聖なる剣を持つ者・第二部 R-15

第1章

第11話 記録は語る

 後の世の歴史家が過去の人物の実像に迫ろうという時、最も重要な事は現在まで残っている資料の信憑性であろう。
 時には同一の事柄に対し全く「相反する事実」を記述した記録さえある。それは記録というものには、それを記した者の意図もしくは意見が入っているからであって、単純に数値のみのような場合ならともかく、何らかの「色」が付いているものだからである。したがって資料に記された「事実」の取捨選択が肝要だというのは何人にも理解出来ることであろう。

 殊にその資料が「日記」の場合は注意を要する。
 日記は本人の自筆であれば、本人のことを理解する上で最も適していると見做されがちだが、当人が他人の読むことを意識している場合、己の心情を素直に吐露しているとは限らないことがある。したがって書かれていることを鵜呑みにしてしまうと、かえってその人物像を正しく捉えることが出来ないということが起きるのである。

 事程左様に「資料」もしくは「記録」というものの取り扱いは難しいのである。


 これはレイナートの人物像を掴もうとする時も同様である。
 ところでレイナート・フォージュなる人物は日記を後世に残していない。またその周囲の人々もレイナートが日記を書いていたということを書き残していない。それが直ちにレイナートが日記をつけていなかったという裏付けにはならないものの、やはり日記をつけてはいなかったろうと推測されている。

 ところがレイナートは一方でかなりの記録魔である。元服までは日記もつけていないどころか、日常何があったか、ということさえ一切の記録を残していない。ところがリンデンマルス公爵家当主となってからは領内を検分した時の様子などを詳細書き残しているし、日常の細々したことでさえ克明に記している。それは初めて領地を巡った時以来一貫しており、これはある意味では日記と言えるものかもしれない。
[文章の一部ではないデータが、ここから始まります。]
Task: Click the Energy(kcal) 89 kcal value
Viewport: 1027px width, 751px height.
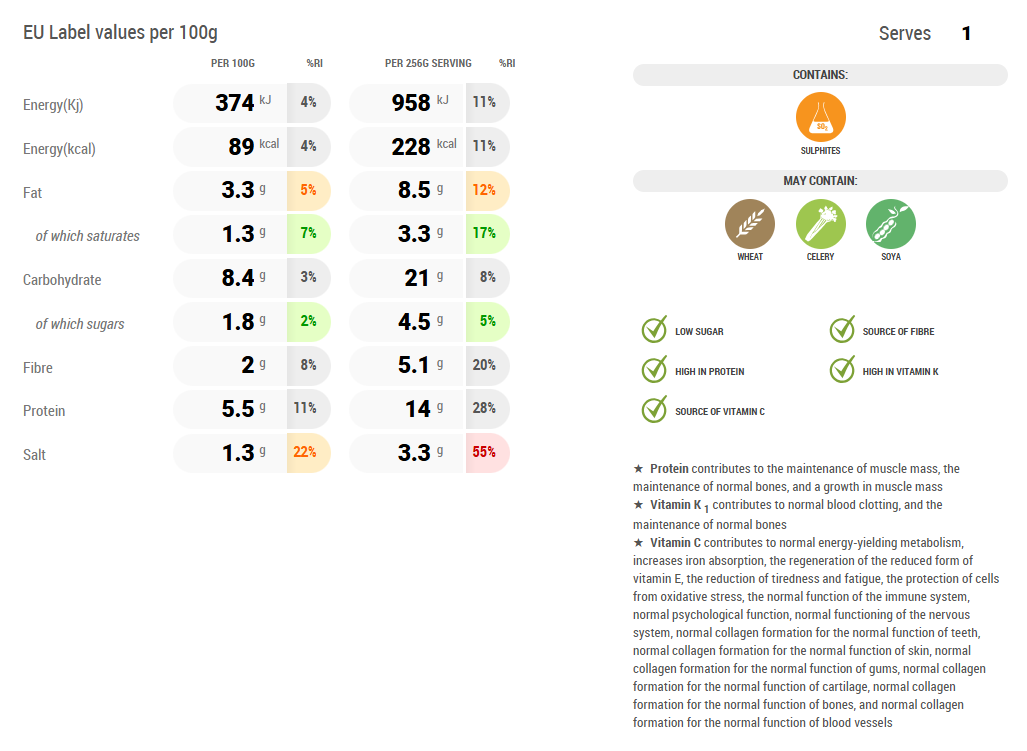Action: [x=242, y=147]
 日付、おおよその時刻、誰に何処で会い、何を話したか。これらについては細大漏らさず書いていると言っていいだろう。故に当時の様子を知るのに大変貴重な手がかりとなっている。それはレイナートが当主となって以来の領内の変遷も知ることが出来るからである。
 だが一方で、そこには己の感想や意見は一切書かれていない。それは全くの事実の覚え書き、まさに記録でしかない。したがってレイナートのその目に映った事象に対し、どのような考えを持っていたのか、ということは後世の人間には、レイナートと関わりのあった人物が書き残したものから類推もしくは想像するしか出来ないのである。
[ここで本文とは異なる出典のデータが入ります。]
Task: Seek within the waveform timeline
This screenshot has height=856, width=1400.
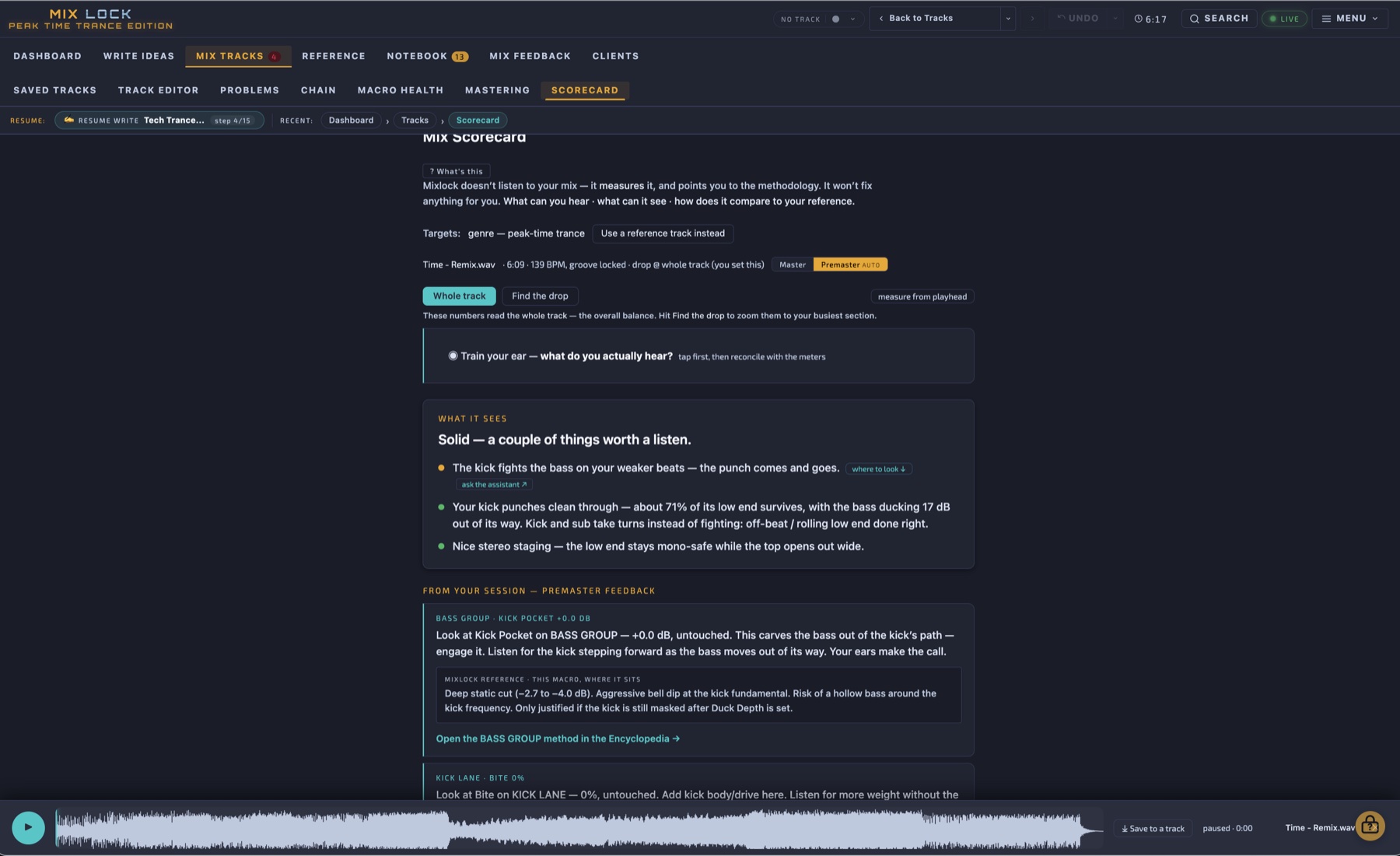Action: [x=579, y=829]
 とはいうものの同時にこのレイナートの記録は同時代人、特にリンデンマルス公爵家の人間にとってはこれほど貴重でありがたいものはなかった。
 レイナートに対しては領内のあらゆることが全て報告された。もちろんそれは報告者の取捨選択、もしくは意見が加味されているということは否めない。それでも数字上のもの、何時、何処に、何をどれくらい播いた、などというのは報告者の意見の挟みようがない。そうしてレイナートの指示を仰ぐ時に「昨年と同じにせよ」「三年前と同様にせよ」と言われた場合、過去の記録を調べその通りに出来るのである。
 したがってレイナート即位後、リンデンマルス公爵家の事実上の運営が家臣ら、家宰のゴストンや王都屋敷留守居役コリトモス、商務担当責任者のオイリエに託された時も、これらの記録を元に年間計画が立てられ、それを忙しいレイナートの裁可を仰ぎ実行されていたのである。

 そうしてその記録によると、リンデンマルス公爵家の領地再生に関する取り組みはほとんど白紙に戻ってしまっているに等しかったのである。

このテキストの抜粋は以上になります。